**What to do:** Rewrite everything in the records below, from the line containing "Screen dimensions: 800x600" down to the line containing "Click the grayed-out", as a Markdown table with the columns "Row" and "Entry". Give each line its own numbered row and omit blank lines.

** Begin **

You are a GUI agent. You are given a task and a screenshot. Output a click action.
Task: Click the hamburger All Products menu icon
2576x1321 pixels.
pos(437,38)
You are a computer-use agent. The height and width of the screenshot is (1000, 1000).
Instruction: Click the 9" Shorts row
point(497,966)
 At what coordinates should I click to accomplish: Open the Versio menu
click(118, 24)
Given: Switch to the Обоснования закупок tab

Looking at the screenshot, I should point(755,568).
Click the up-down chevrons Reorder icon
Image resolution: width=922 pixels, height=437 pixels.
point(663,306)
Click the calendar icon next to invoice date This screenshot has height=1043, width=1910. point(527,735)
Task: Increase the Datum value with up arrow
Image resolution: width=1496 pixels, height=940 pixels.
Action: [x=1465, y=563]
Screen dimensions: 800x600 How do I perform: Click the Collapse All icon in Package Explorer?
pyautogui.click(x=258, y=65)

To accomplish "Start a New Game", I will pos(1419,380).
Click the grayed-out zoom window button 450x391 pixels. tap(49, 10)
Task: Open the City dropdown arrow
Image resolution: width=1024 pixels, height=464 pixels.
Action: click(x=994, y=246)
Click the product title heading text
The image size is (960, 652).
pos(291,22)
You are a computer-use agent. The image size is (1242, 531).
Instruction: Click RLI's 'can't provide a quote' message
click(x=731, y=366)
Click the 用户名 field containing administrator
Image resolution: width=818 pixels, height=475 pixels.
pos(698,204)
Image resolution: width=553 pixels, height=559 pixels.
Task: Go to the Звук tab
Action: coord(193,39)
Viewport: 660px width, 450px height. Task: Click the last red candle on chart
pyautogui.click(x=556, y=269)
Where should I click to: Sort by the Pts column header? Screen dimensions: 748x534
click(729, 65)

** End **

**Output of the task:**
| Row | Entry |
|---|---|
| 1 | Screen dimensions: 800x600 How do I perform: Click the Collapse All icon in Package Explorer? |
| 2 | pyautogui.click(x=258, y=65) |
| 3 | To accomplish "Start a New Game", I will pos(1419,380). |
| 4 | Click the grayed-out zoom window button 450x391 pixels. tap(49, 10) |